Modified commode seat with support. An example of several devices on the market that potentially offer mechanical support to the perianal region. This should theoretically increase the anorectal angle and allow for defecation to be completed without significant straining and minimize the amount of perineal descent. (Used with permission by Mecha-Medic Solution, Pulau Pinang, Malaysia)

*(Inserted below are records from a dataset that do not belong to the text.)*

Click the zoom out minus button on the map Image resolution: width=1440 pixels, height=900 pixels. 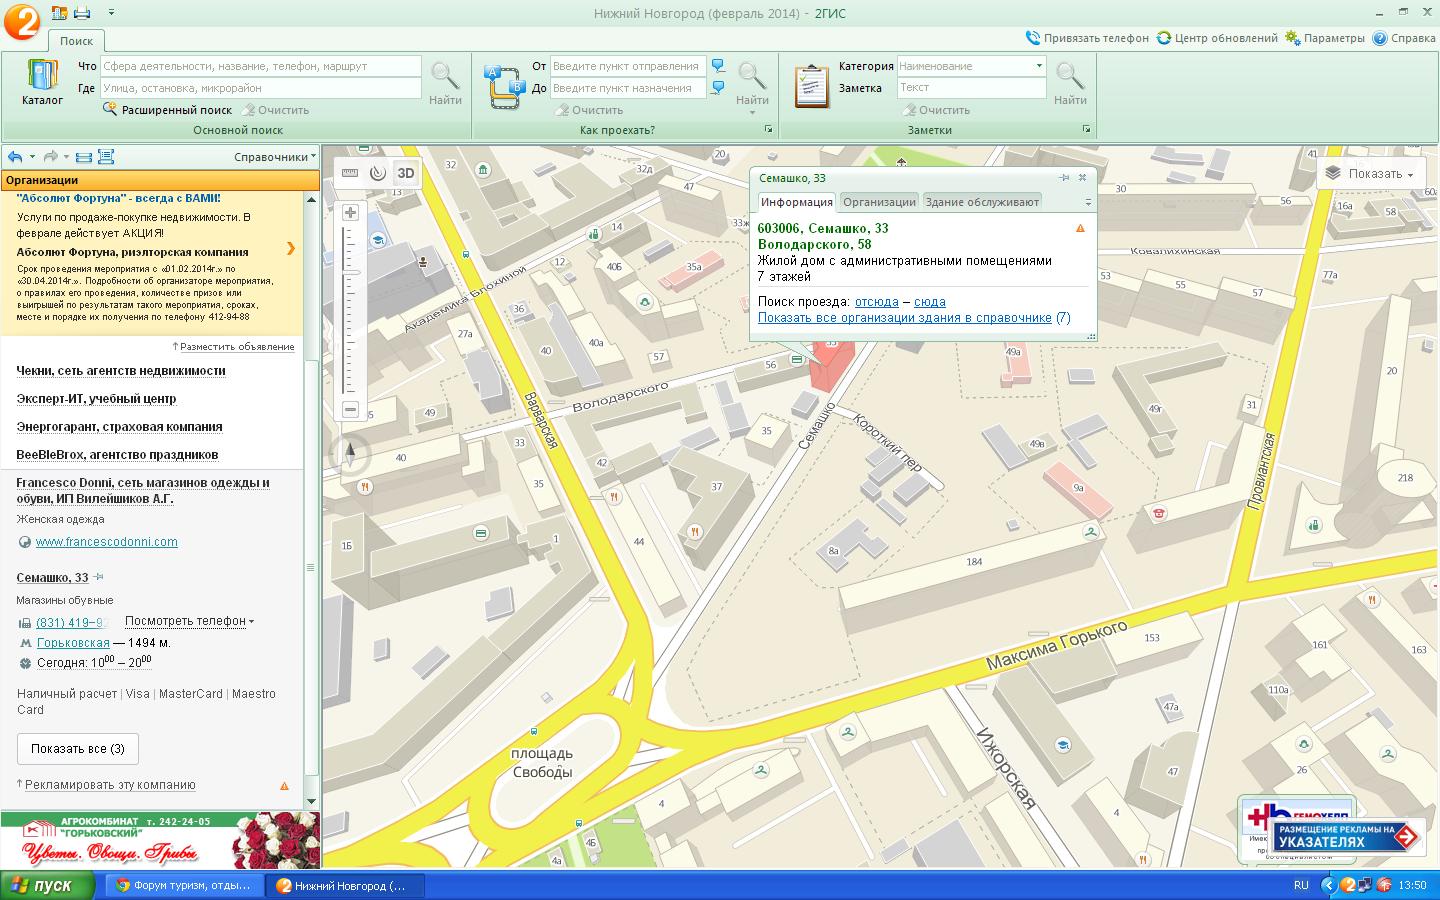point(350,409)
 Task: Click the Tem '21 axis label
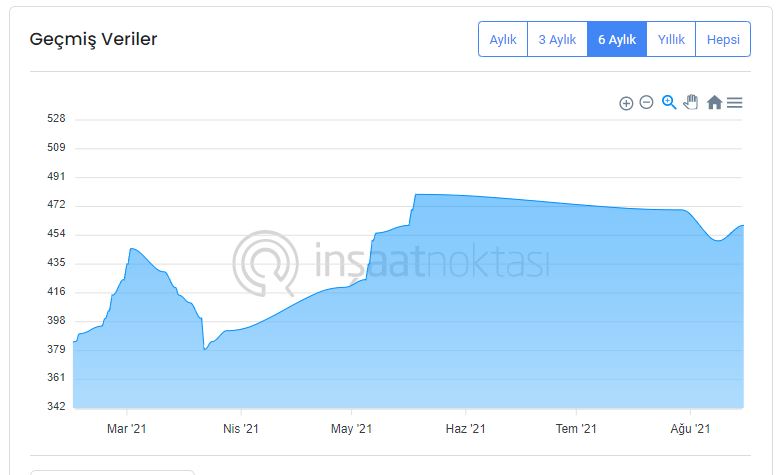tap(576, 428)
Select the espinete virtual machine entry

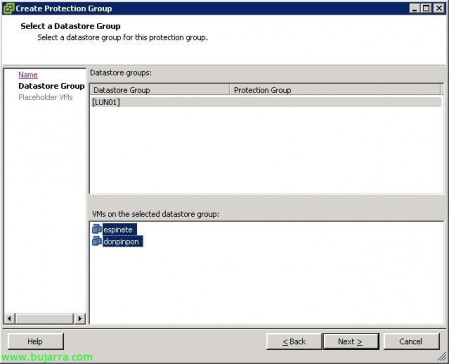coord(118,229)

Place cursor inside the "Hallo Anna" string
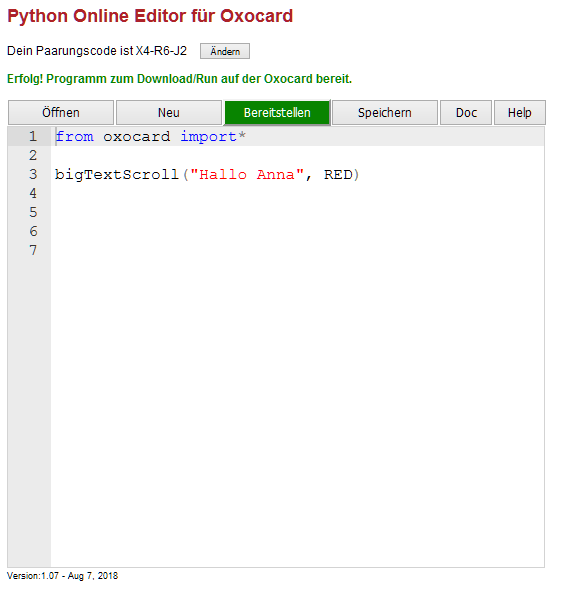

It is controversial whether surgical management is even an option for patients with DPS. Cundiff et al. described a modification of the traditional abdominal sacrocolpopexy into a colpoperineopexy coupled with Halban’s culdoplasty, with promising short-term results in women with various stages of pelvic organ prolapse, though not specifically addressing women with DPS. The study was limited by a small sample size, inconsistent diagnosis of DPS, and short-term follow-up [54]. This technique was further discussed using a laparoscopic approach in a case report, which again limits the application of the procedure to a larger population [55]. Retrospective data suggest a correlation between women with DPS who underwent an abdominal hysterectomy and the subsequent development of fecal incontinence [14]. Similarly, there is evidence that women with increased perineal descent have higher rates of previous hysterectomy [56]. Although no causation is shown, this further illustrates the challenges in addressing this syndrome with a surgical procedure.

A case series on a transperineal approach consisting of levator plate myorrhaphy was shown to improve symptoms and decrease perineal descent. Because of the small sample size of 9 patients, the lack of defecography for diagnosis and short-term follow-up, this technique has limited application [57]. One of the only randomized control trials available looked at the efficacy of two transanal staple approaches and found a significant reduction in perineal descent radiographically and an improvement in constipation symptoms [58]. Others feel that surgical management plays no role other than to potentially offer a diverting stoma for patients in severe cases [12]. At this point, there is certainly no consensus on a surgical procedure that can be recommended as being ideal for the treatment of DPS. We have attempted to create a diagnostic and treatment algorithm that may be useful to the practicing clinician (Fig. 8).

Fig. 8
figure 8

Diagnostic and treatment algorithm

Conclusion

Descending perineal syndrome is a phenomenon that is difficult to treat and can cause obstructed defecation. The relatively sparse prospective research on DPS limits the conclusions that can be drawn in this narrative review. Overall, DPS can lead to significant quality of life disturbances for patients. Accurate recognition based on patient symptoms, physical examination, and imaging are fundamental in making a correct diagnosis followed by initiation of conservative therapy to alleviate symptoms and allow for patients to better manage their bowel function. In very select cases, surgical therapy may offer some benefit, but until more prospective trials are performed to evaluate long-term efficacy and appropriate patient selection, surgical management has limited application.